• [What is required]: Every line with "computer" in it must be copied from the data.

[[ Data shown open ]]

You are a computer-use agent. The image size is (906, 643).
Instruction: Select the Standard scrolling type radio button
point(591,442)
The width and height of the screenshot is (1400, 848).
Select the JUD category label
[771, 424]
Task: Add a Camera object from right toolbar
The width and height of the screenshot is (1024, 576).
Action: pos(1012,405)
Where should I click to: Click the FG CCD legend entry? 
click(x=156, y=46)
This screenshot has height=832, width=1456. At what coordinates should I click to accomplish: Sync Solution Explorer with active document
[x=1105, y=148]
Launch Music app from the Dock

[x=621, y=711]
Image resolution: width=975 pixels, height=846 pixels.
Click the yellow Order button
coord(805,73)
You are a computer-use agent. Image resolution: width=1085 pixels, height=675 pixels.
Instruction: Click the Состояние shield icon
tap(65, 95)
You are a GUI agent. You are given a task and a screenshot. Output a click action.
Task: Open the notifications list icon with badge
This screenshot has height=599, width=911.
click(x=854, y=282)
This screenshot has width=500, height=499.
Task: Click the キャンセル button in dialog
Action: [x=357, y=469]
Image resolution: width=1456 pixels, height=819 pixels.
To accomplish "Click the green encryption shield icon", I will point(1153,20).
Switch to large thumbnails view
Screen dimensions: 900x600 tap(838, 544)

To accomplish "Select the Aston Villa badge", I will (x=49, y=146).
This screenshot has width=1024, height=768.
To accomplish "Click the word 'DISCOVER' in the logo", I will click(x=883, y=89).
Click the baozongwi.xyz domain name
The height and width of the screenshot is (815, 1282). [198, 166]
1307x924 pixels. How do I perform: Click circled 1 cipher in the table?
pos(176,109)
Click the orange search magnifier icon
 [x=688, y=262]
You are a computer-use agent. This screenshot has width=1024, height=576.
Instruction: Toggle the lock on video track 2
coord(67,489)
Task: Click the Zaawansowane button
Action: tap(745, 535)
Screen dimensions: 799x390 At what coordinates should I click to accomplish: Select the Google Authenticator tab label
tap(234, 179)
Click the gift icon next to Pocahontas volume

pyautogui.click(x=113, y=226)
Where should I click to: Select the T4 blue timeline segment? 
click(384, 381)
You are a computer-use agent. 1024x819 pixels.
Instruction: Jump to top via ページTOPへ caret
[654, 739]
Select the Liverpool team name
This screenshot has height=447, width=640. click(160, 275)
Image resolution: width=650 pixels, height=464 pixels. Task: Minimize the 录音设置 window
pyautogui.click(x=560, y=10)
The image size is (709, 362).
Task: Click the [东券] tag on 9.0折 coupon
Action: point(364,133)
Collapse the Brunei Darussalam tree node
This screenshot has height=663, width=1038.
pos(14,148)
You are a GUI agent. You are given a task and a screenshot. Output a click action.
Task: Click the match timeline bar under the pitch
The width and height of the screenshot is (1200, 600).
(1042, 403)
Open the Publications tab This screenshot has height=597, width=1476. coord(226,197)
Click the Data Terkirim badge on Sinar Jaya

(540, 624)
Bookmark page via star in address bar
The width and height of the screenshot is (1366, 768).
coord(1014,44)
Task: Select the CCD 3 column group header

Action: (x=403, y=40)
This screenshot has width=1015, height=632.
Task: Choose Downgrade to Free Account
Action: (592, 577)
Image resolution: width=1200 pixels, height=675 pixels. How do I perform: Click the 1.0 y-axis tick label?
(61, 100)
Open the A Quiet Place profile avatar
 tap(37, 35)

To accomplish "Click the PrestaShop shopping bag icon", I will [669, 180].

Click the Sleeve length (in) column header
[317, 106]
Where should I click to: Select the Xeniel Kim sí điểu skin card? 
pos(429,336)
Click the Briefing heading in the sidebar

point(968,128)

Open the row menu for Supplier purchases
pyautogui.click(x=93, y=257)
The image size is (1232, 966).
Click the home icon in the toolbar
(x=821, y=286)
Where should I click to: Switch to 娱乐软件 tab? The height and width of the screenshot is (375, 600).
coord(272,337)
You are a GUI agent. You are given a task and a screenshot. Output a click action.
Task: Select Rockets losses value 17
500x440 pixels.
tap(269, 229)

[[ Data shown closed ]]

• [Answer section]:
You are a computer-use agent. The image size is (906, 643).
You are a computer-use agent. Image resolution: width=1085 pixels, height=675 pixels.
You are a computer-use agent. This screenshot has width=1024, height=576.
You are a computer-use agent. 1024x819 pixels.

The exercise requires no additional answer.